In doing so we set the amount of isolation we need ourselves and avoid spending time unnecessarily setting up isolation containers.

Global state

Some aspects of Preact, like hooks, require a global variable to track the component that's currently being rendered. This is not something unique to Preact's implementation, but rather how the hook API is designed. We could add a way to reset that state similar to how we do with the DOM, but that would introduce a code-path into Preact that's solely for testing purposes. That's something we don't want to do, as we'd rather test Preact in a way that is as close as possible to how it's used by real users.
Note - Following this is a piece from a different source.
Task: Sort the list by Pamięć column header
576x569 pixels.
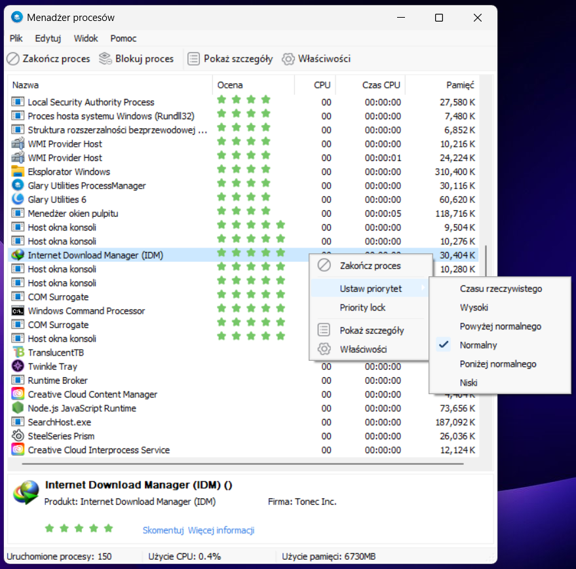Action: (x=460, y=85)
For the longest time in Preact's history we just dealt with failures caused by global variables not being reset. And to be honest, it was totally fine. It rarely happened and when it did, it pointed to a bug in Preact itself that we would've missed otherwise. Because whenever something fails in Preact when users use it, it should not end up in an invalid state anyway. So essentially by us not adding any form of isolation for global state, we got free testing out of that.
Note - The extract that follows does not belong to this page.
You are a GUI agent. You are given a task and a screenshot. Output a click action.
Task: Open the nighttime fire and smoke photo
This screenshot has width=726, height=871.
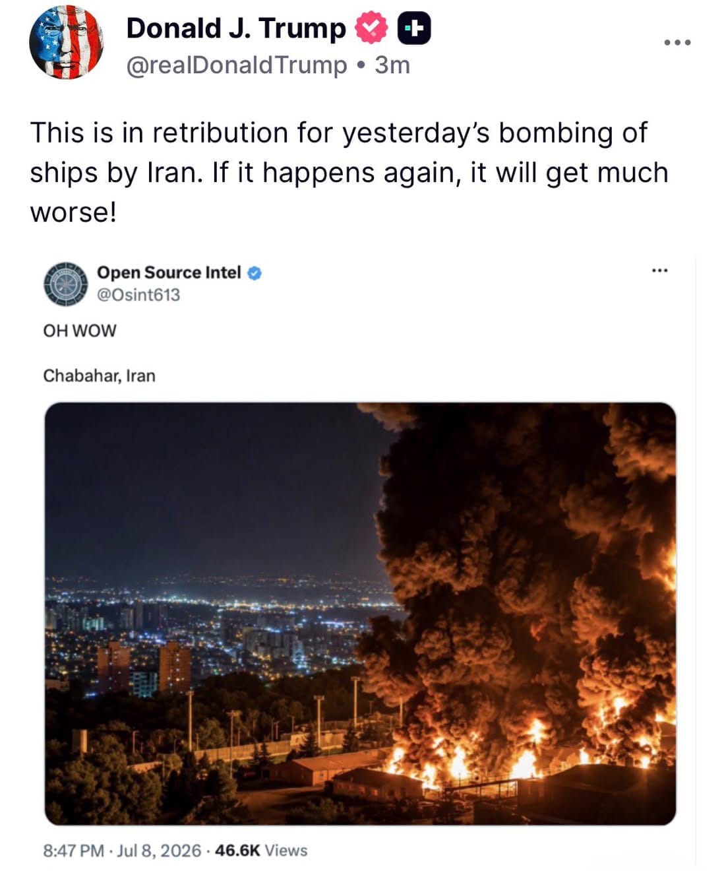(360, 614)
To make debugging a little easier, we added a way to scope globals to a single test file. That way the terminal isn't spammed with hundreds of failing test cases, but rather to only a few. We do this by creating a separate bundle for every single test file. Everyone of them gets their own copy of Preact and everything else.

/tests
  render.test.jsx // <- has their own copy of Preact
	component.test.jsx // <- has their own copy of Preact too

This works because our global variables aren't truly global in the sense that they have to dangle off of the window-object. Instead they're more akin to module scoped variables. So a new instance of the module, creates a new instance of the variable. Creating a unique bundle per test file takes care of that.

Preact's test setup

We achieve this through the amazing bundling speed by esbuild and then cache every bundle that isn't invalidated by file changes during the development process. So whenever you edit a file and hit save, we'll re-generate only the bundles that included that file, ping karma (coordinates the browser) when we're done and karma just reloads the browser.

All this wouldn't be possible without the compilation speed of esbuild. It's basically so fast that it barely makes a difference, if you create one or more bundles. So we happily traded off the slight hit in test run time in favor of a little nicer debugging experience.

Our whole testing stack basically consists of karma as the browser coordinator, esbuild as the bundler and mocha as the test runner. If there's one thing I'd love to replace from that stack it would be karma, because the APIs feel a little dated. But then again I'd happily deal with its oddities, when it allows me to run a 1000 tests in 1s.

Let's make test suites fast

In summary, the problem with applying the maximum possible isolation is that everything becomes painfully slow. Knowing which level of isolation you need is a sure way to speed up any test suite. The defaults the currently popular test runners cover have them all turned on to accommodate the widest range of possible use cases. That's why they are so slow.

Them being so popular also introduces more of a cultural problem. By now we have a generation of developers who have grown up with those tools being the default ones to pick. They don't know that their tests could run faster, because they've never experienced it. As Andrew puts it on twitter:

twitter user @andrewvijay tweets: "What's making me go mad is that it's just mocha and karma and nothing fancy"

And they're right. There is nothing novel about our approach or how we set up our test suite. Both karma and mocha have been around for what feels like forever in web development. They are not new. Only esbuild is somewhat newer. But then again the usage of esbuild isn't unique to our stack either.

What's unique to the Preact team though, is that we always go with what the best option is for ourselves and we fill any blind spots in gluing or creating tooling to achieve that. This requires us to be aware of which amount of isolation we need and want from our test suite, and then only applying that. Nothing more, nothing less.

Because one thing is for sure: Working on Preact is way more fun if all tests complete nearly instantaneous, in 1 second.